1.1 The platform split (load-bearing)

ONNX Runtime is cross-platform; the CoreML EP is the only Apple-specific piece. The same model, the same purego binding, the same inference code run under different execution providers:

dev (today) prod (on the M-series Mac)
OS / arch linux / amd64 darwin / arm64
ORT shared lib libonnxruntime.so (linux-x64) libonnxruntime.dylib (osx-arm64)
Execution provider CPUExecutionProvider CoreMLExecutionProvider
Numerics reference same (CoreML accelerates, doesn't change the maths)

Because the CPU EP yields the same outputs as CoreML, accuracy is validated on Linux; the M-series only changes latency. This is what makes the deferral safe.


2. Package layout & the WASM boundary

0001 §7 already names pkg/analyze/face as "face / eye / expression (provider-backed)" and §12.1 / just wasm-check require the deterministic engine (including pkg/analyze/...) to stay cgo-free and WASM-compilable. A purego+dylib backend is not WASM-compatible (0001 §12.1, explicit). The resolution is a clean split:

pkg/analyze/face/            # PURE — interface + types + signal logic. WASM-safe.
  face.go                    #   Analyzer interface, Face, Result, Options
  signal.go                  #   Result → cull eye-signal projection (deterministic)
  face_test.go               #   table tests, fake analyzer
pkg/face/onnx/               # NATIVE — purego + ORT dylib. NOT in wasm-check.
  onnx.go                    #   Analyzer impl; EP selected from config
  models/                    #   (referenced, not vendored — see §6)
  onnx_integration_test.go   #   INT_TEST=1 gated; runs the real model on CPU EP
pkg/face/pigo/               # OPTIONAL pure-Go stopgap (see §7). WASM-safe.
  • R-FACE-1 (MUST) pkg/analyze/face contains only the Analyzer interface, its value types, and pure signal logic. It imports no native/cgo or purego+dylib code and stays in the just wasm-check build set.
  • R-FACE-2 (MUST) Every concrete model-backed analyzer (pkg/face/onnx, any cloud adapter) lives in its own package behind face.Analyzer and is excluded from wasm-check (0001 §7, §12.1).
  • R-FACE-3 (MUST) The analyzer is injected into the pipeline (functional option / struct field), never reached through a package-level mock hook (the keryx rule, 0001 §10) — so tests stay t.Parallel()-safe.

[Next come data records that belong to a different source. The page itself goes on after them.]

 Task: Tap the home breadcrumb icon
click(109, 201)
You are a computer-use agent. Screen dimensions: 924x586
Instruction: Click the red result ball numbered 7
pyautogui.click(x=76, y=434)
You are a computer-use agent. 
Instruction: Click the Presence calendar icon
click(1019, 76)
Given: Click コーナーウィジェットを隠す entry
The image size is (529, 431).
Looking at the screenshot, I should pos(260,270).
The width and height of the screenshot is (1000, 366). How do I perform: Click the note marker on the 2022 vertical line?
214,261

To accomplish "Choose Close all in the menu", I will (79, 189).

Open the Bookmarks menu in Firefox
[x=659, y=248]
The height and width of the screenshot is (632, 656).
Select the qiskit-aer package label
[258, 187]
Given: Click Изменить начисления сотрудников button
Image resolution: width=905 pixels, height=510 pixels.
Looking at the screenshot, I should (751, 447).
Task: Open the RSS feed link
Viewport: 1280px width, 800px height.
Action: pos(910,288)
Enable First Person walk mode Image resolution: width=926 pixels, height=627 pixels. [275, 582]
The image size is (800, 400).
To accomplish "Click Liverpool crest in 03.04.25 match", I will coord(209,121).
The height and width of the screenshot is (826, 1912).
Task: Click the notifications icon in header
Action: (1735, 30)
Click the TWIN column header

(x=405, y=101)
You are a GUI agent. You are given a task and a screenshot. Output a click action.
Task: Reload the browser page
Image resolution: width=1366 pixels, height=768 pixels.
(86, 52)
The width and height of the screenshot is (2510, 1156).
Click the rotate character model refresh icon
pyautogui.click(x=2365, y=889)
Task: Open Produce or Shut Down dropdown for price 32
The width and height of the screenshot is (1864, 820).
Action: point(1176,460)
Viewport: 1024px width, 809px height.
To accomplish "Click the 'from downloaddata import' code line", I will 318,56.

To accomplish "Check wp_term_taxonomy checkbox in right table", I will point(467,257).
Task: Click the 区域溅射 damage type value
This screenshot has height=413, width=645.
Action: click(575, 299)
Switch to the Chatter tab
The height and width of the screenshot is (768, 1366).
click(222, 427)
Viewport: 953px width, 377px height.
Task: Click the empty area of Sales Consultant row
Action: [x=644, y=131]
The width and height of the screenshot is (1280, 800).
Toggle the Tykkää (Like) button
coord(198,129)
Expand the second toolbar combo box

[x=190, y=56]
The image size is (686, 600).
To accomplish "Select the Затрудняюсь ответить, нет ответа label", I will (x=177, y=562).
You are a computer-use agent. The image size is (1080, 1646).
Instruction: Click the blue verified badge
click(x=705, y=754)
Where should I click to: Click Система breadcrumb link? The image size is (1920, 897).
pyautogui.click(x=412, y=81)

3. The FaceAnalyzer interface (pure, ships now)

A provider-neutral contract over "find faces, report per-face eye state". Decode is already the caller's job (the pipeline holds the decoded image.Image), so the analyzer takes pixels, not a path.

// Package face is the provider seam for face / eye-state analysis. Pure: the
// interface and its types only — concrete model backends live in their own
// packages (R-FACE-2).
package face

// Analyzer finds faces in a frame and reports per-face eye state. Implementations
// are model-backed (pkg/face/onnx) or faked in tests; the engine codes only to
// this interface.
type Analyzer interface {
    // Analyze reports the faces detected in img. It MUST be deterministic for a
    // given (img, model) and MUST honour ctx cancellation/timeout (R-GLOBAL-8).
    Analyze(ctx context.Context, img image.Image) (Result, error)
}

// Result is the per-frame face analysis.
type Result struct {
    Faces []Face
}

// Face is one detected face and its eye state.
type Face struct {
    // Box is the face bounding box in pixel coords.
    Box image.Rectangle
    // Confidence is the detector's face-presence score (0..1).
    Confidence float64
    // EyeOpen is the probability (0..1) that the eyes are open. 1 = wide open,
    // 0 = fully closed/blinking. A model that cannot judge eyes reports a
    // documented sentinel (see R-FACE-5).
    EyeOpen float64
}
  • R-FACE-4 (MUST) Analyze is deterministic given the same image and model (R-GLOBAL-7) and respects ctx with a timeout (R-GLOBAL-8).
  • R-FACE-5 (MUST) EyeOpen is a per-face probability in [0,1]. When a backend detects a face but cannot assess eyes, it reports EyeOpen = -1 (unknown), and the cull-signal projection treats unknown as "do not penalise" (R-EYE-4). Unknown is never silently coerced to a number in [0,1].
  • R-FACE-6 (MUST) A frame with no faces yields Result{Faces: nil} and is never penalised for eyes (a landscape/detail shot has no eyes to close).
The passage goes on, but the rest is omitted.